▸ **Records to process**:
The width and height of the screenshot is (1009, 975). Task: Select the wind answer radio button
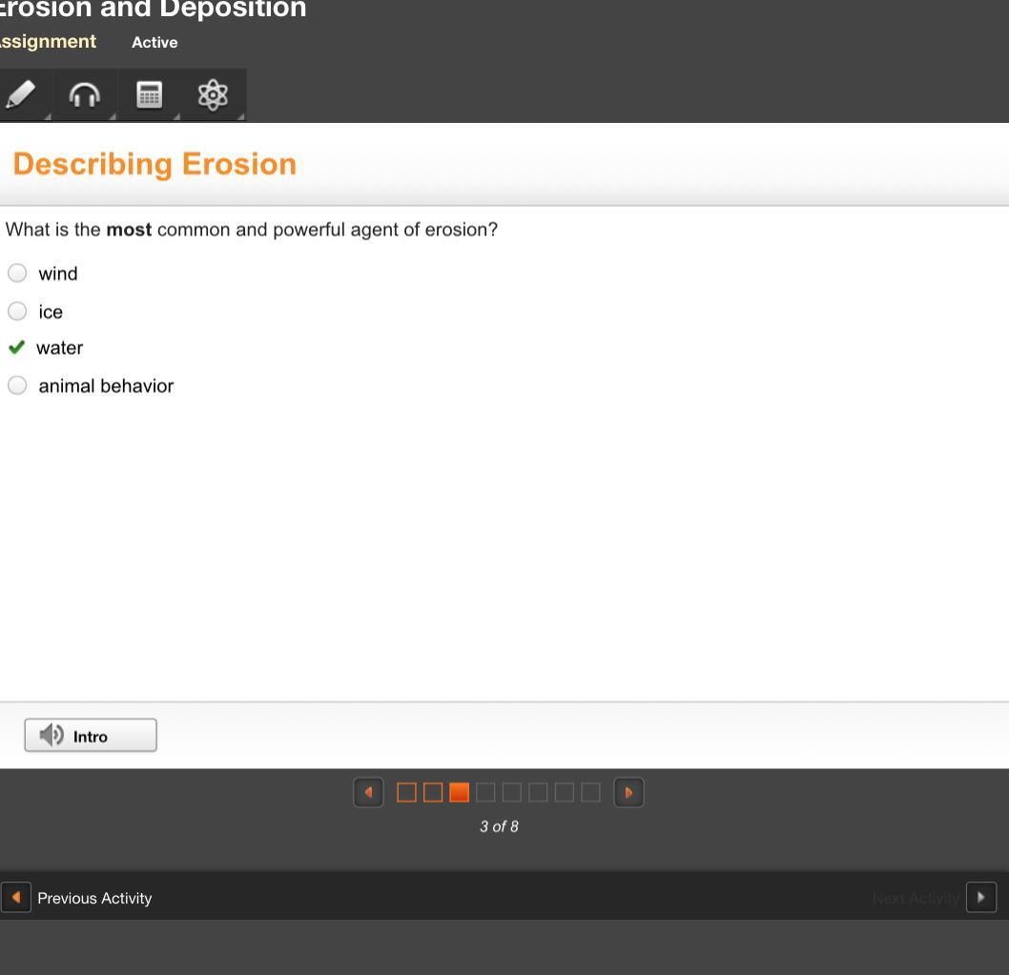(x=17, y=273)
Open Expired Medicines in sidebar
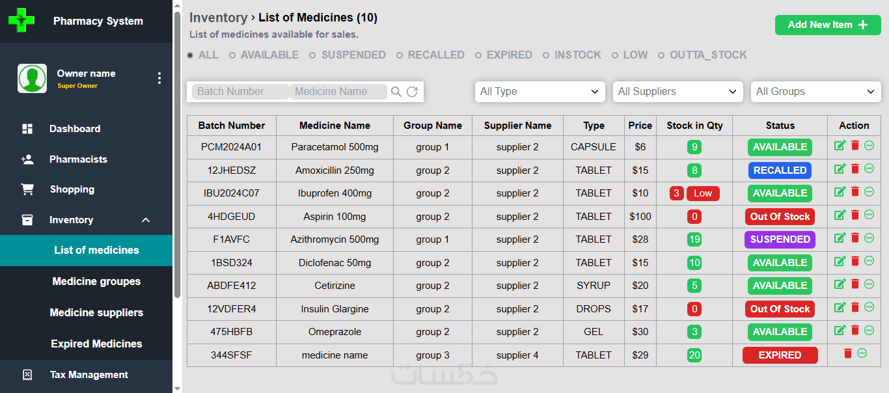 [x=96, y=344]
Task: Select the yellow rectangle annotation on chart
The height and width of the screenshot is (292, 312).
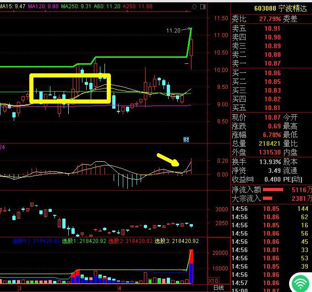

* * *

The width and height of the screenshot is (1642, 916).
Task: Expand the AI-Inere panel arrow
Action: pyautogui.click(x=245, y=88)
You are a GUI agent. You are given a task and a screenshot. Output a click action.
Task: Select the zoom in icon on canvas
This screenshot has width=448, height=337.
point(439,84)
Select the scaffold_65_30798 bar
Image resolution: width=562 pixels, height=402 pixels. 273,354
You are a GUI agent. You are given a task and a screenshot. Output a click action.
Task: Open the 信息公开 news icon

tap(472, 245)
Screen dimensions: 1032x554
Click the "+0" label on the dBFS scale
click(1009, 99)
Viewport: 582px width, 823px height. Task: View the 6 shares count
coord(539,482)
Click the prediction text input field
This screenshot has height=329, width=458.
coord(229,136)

...

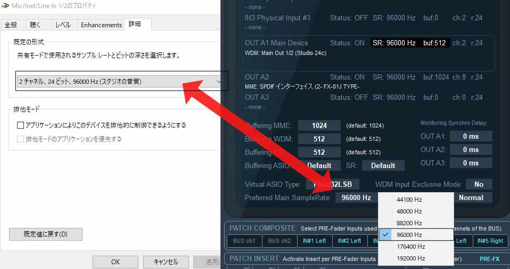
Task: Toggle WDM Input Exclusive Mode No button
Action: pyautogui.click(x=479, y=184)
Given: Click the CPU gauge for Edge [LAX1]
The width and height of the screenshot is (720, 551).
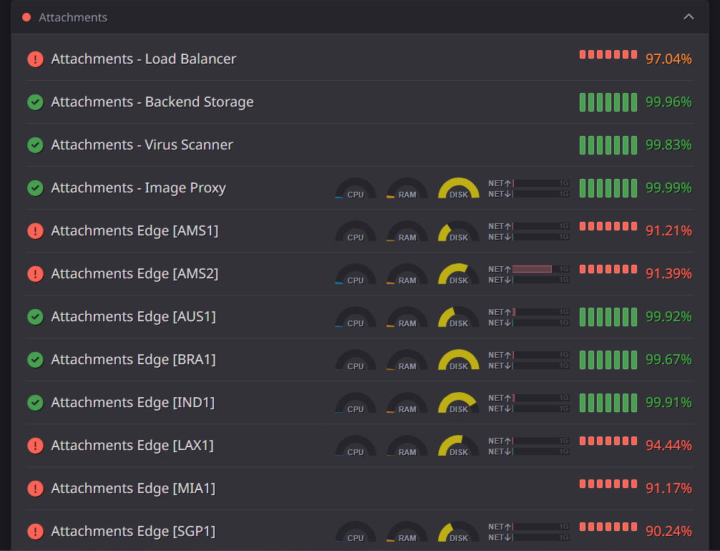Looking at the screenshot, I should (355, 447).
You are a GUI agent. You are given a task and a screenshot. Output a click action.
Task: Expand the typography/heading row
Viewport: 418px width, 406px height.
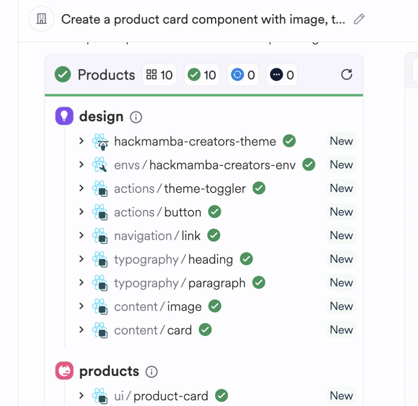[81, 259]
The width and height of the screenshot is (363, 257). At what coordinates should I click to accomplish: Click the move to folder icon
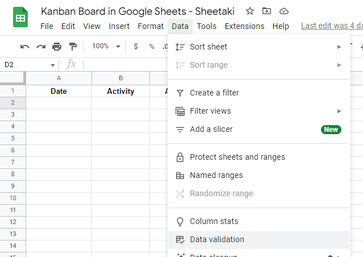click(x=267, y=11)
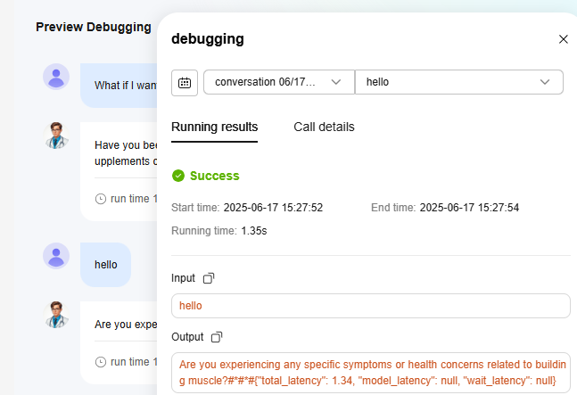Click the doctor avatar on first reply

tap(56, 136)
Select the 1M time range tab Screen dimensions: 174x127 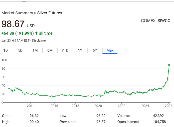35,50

▸ **Requirement**: Of the entries listed above, reproduce only the lines starting at the line containing "Task: Select the zoom in icon on canvas" and ending at the line containing "Screen dimensions: 1032x554". Include both, exactly as they stand.

▸ **Result for this task**:
Task: Select the zoom in icon on canvas
This screenshot has width=448, height=337.
point(439,84)
Select the scaffold_65_30798 bar
Image resolution: width=562 pixels, height=402 pixels. 273,354
You are a GUI agent. You are given a task and a screenshot. Output a click action.
Task: Open the 信息公开 news icon

tap(472, 245)
Screen dimensions: 1032x554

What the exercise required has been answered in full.